君達も一度聞いてみればわかるよ、彼はモーツァルトの生まれ変わりだね」

「そんなことないって…」

声が大きいものだから、僕は焦って辺りをキョロキョロと見渡す。

アランとマークはもちろんのこと、周りの生徒も特に反応を示していない。
たまにチラリとこちらを向く顔も、アドリアンだと確認すると親しみの込められた苦笑を浮かべて受け流す。

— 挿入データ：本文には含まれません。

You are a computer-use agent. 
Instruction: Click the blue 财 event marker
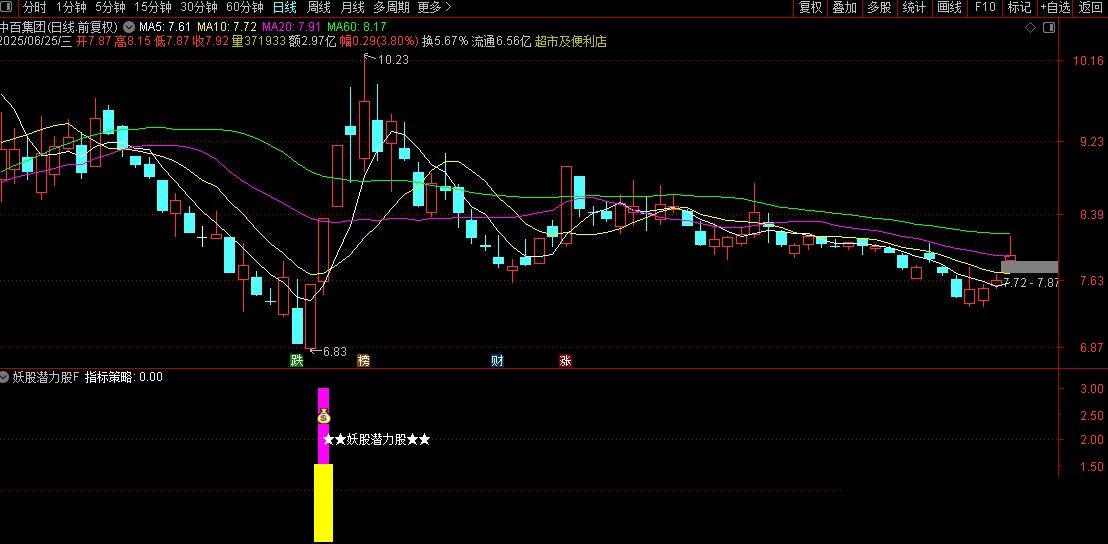coord(497,361)
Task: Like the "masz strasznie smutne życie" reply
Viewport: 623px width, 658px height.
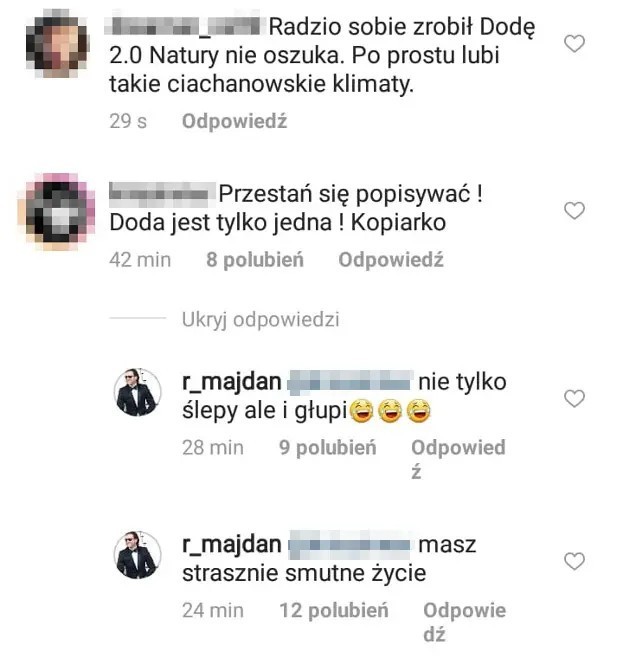Action: [574, 561]
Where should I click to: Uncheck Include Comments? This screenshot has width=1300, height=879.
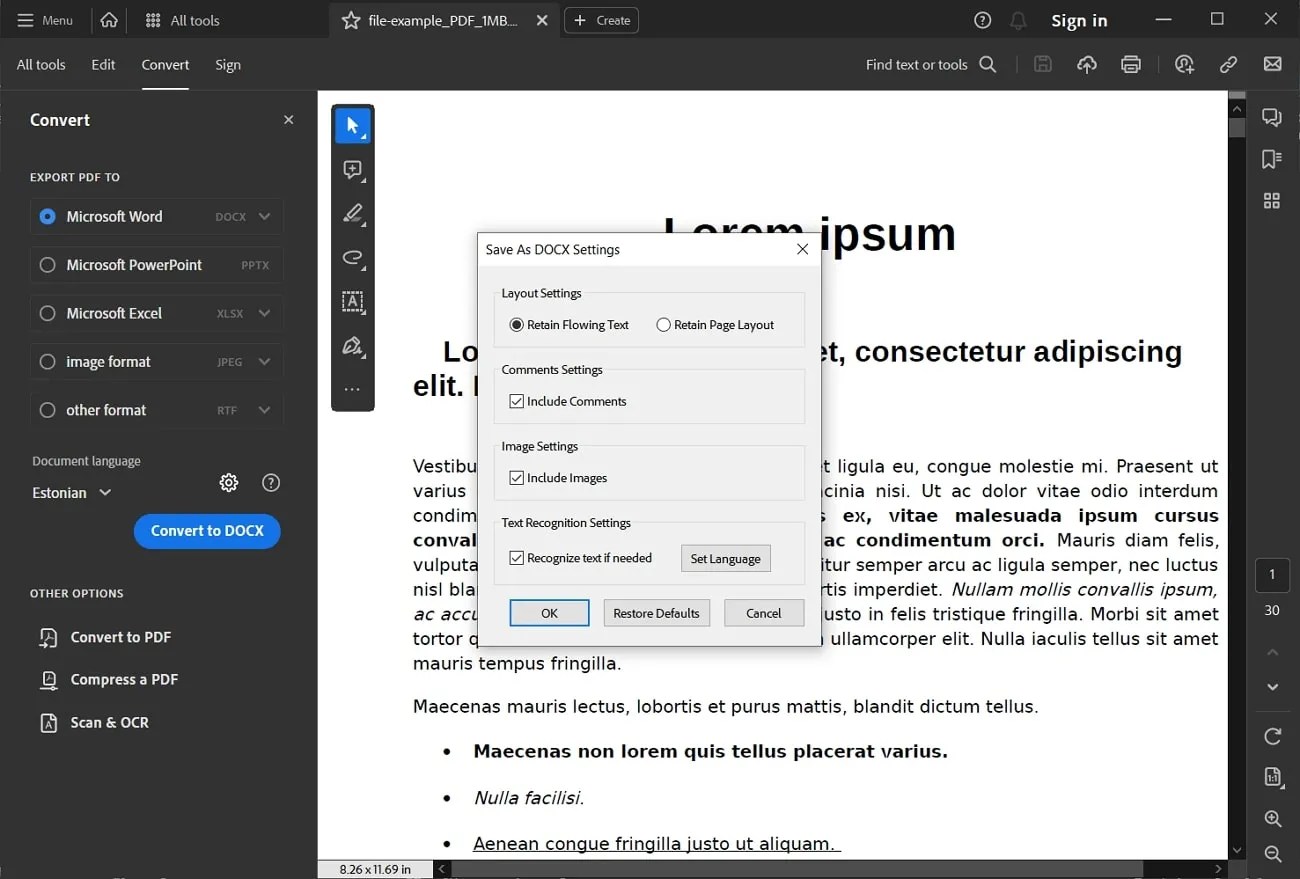516,401
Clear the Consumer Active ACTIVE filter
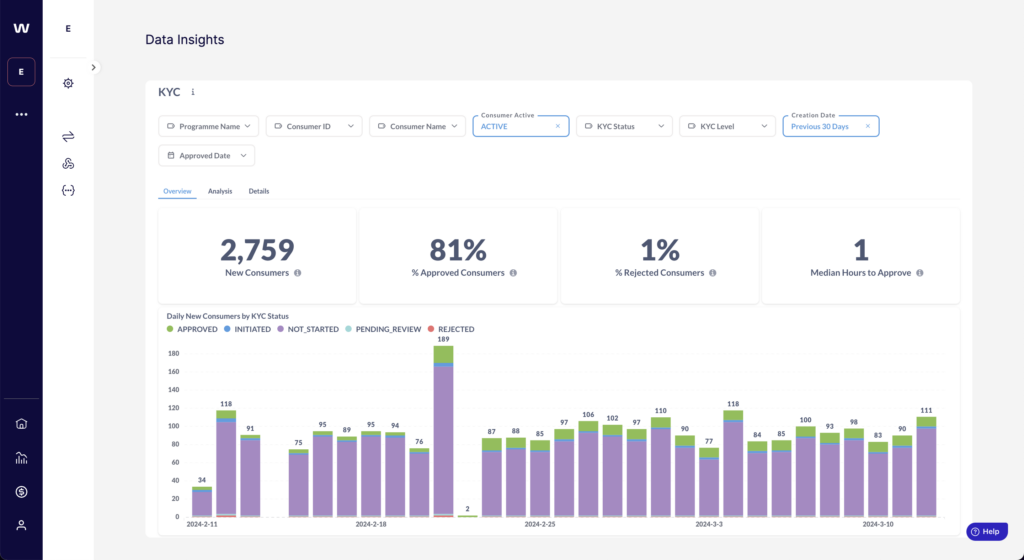The image size is (1024, 560). pos(558,126)
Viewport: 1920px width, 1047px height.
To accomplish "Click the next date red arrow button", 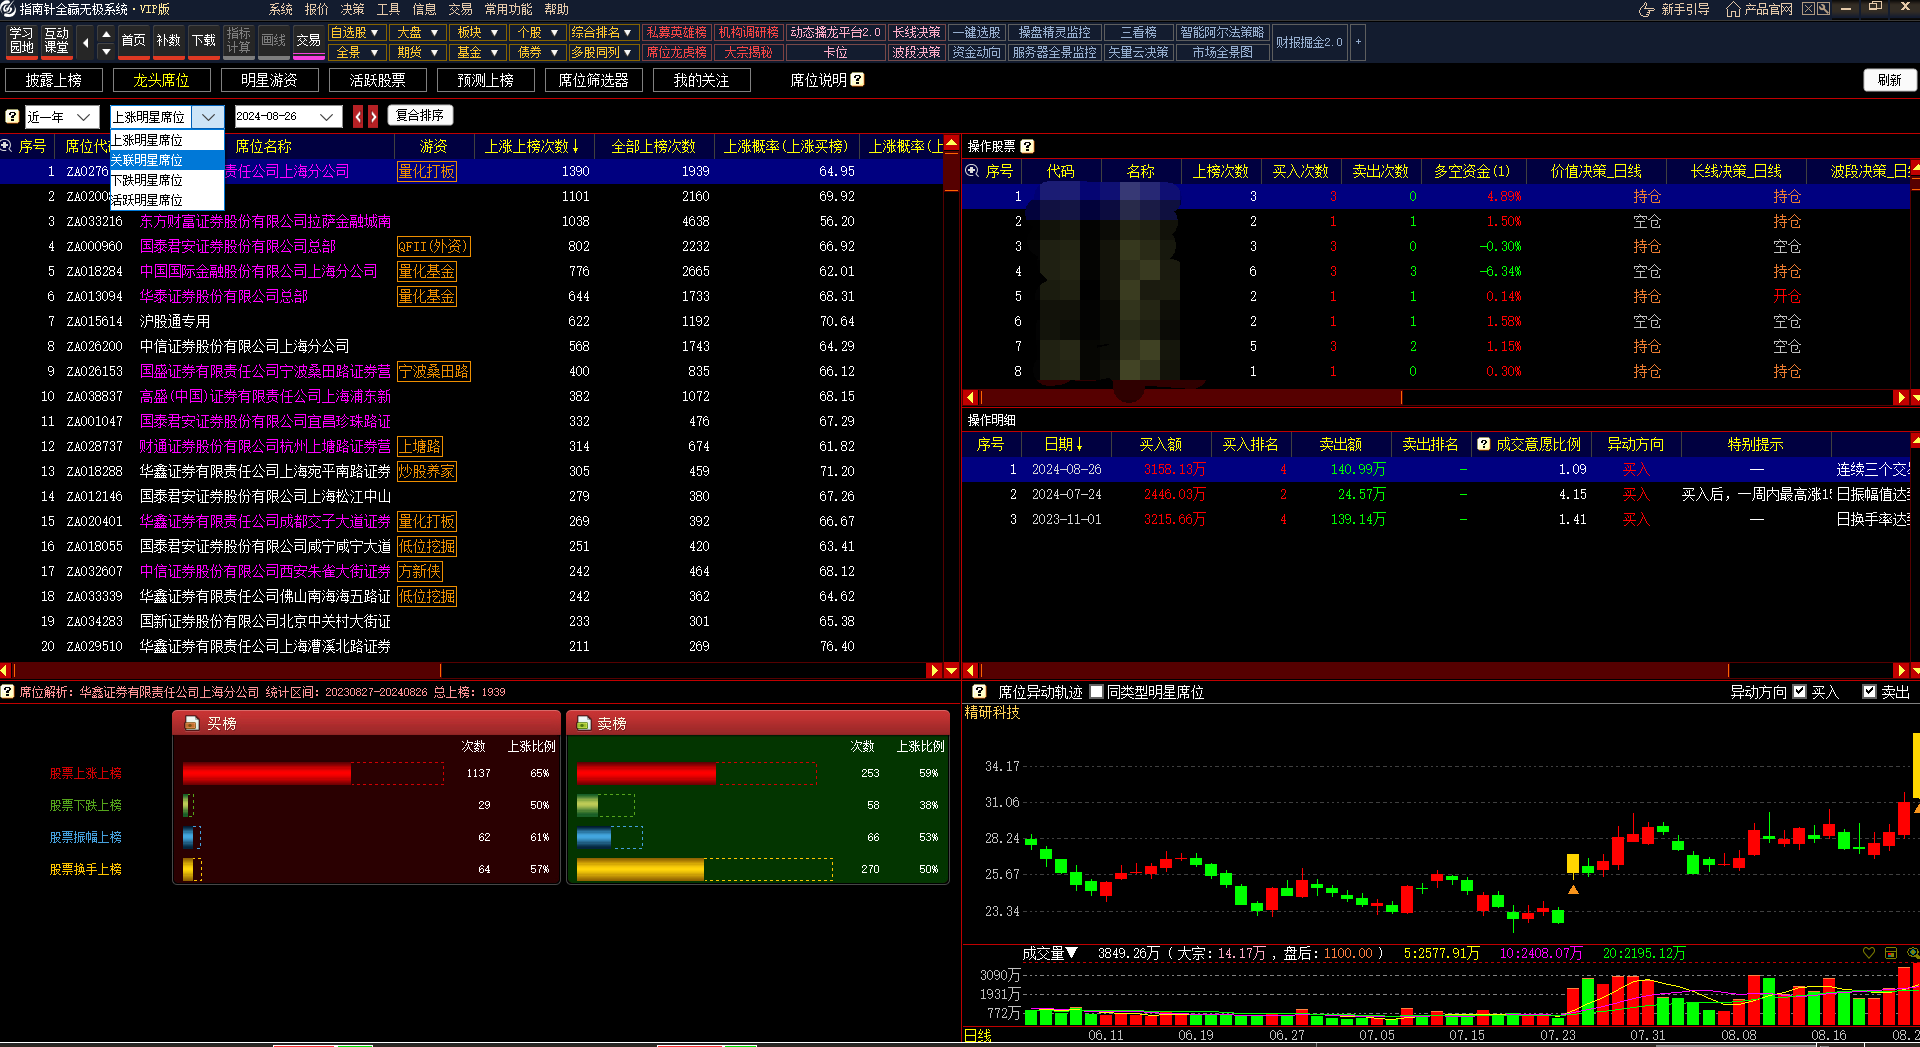I will [x=373, y=117].
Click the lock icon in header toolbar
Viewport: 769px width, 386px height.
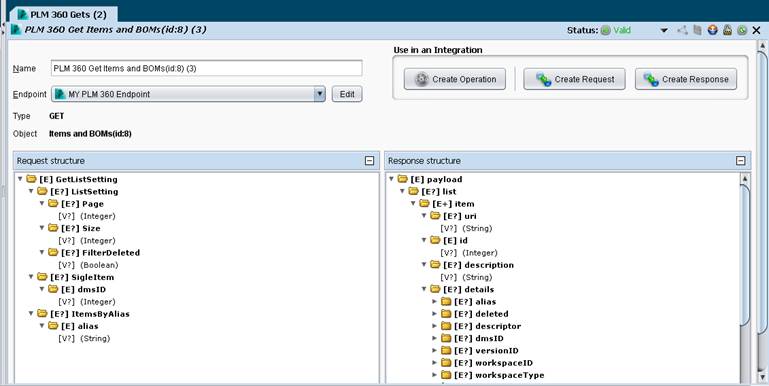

アドリアンが話し疲れた隙を見て、アランは冗談めかした表情を浮かべて僕に笑い掛ける。

「だいぶ暑苦しいだろ、こいつ?」

「ちょっと、人聞き悪いこと言わないでよね〜」

アドリアンは反論する。

「僕は音楽のセンスがある人を放っておけないんだ」


アランは呆れた様子で返す。

「それってアドリアンが構って欲しいだけなんじゃないの?」

「どうしてそういうこと言うかなぁ〜」

「何度も言ってるけどたまには外で遊ぼうよ。俺が構ってあげるよ」

「ぼ、僕は暑いのが嫌いなんだ。それにミリアンもピアノの練習したいって言ってるし」

アドリアンはにわかに焦った様子で僕に目配せをする。どう答えればいいのかわからず、僕は苦笑した。

アランは構わず続けた。

「まあそんな頑固になるなって。明日お昼の後に中庭の木の前に集合で」

「マークも来る?」と尋ねると、「考えておく」と神妙な面持ちで答えた。

「僕は絶対に嫌だね。第一、日焼けはファッショナブルじゃないし」

アドリアンは食べかけのトレイを持ち、憮然とした表情でスタスタと行ってしまった。


***


「アドリアンって本当に不思議な人だね」

「ああ。だいぶ変わってるね。もう4年も友達やってるけどいまだに掴めないよ」


夕食の後、僕達は寮の部屋でゴロゴロしていた。

アランは猫じゃらし片手にモーツァルトと遊んでいる。というよりは、遊ぼうとしている。
モーツァルトはチラ、とアランを見やると興味がなさそうに隣のベッドに移動する。

その冷たい仕打ちを受け、アランは「ああもう」とそのままベッドに仰向けに倒れ込んだ。





「明日アドリアン来るかなぁ」

消灯後の薄暗い天井を眺めながら、僕は半ば独り言のように口にした。


「絶対来るよ」

アランはひょこっと体を起こして確信に満ちた顔で僕に語り掛ける。


「そうなの?」

僕は「絶対に嫌だね」と答えたアドリアンの横顔を思い浮かべ、疑問に思った。

「来るよ。賭けてもいい」

アランの力強い言葉を受け、僕はますますアドリアンという人間がわからなくなった。


いつかはわかるようになるかな。

仲良くなれるかな。


そんな素朴な思いを巡らせるも、徐々に重くなる瞼に抗えず、ゆっくりと眠りに落ちて行った。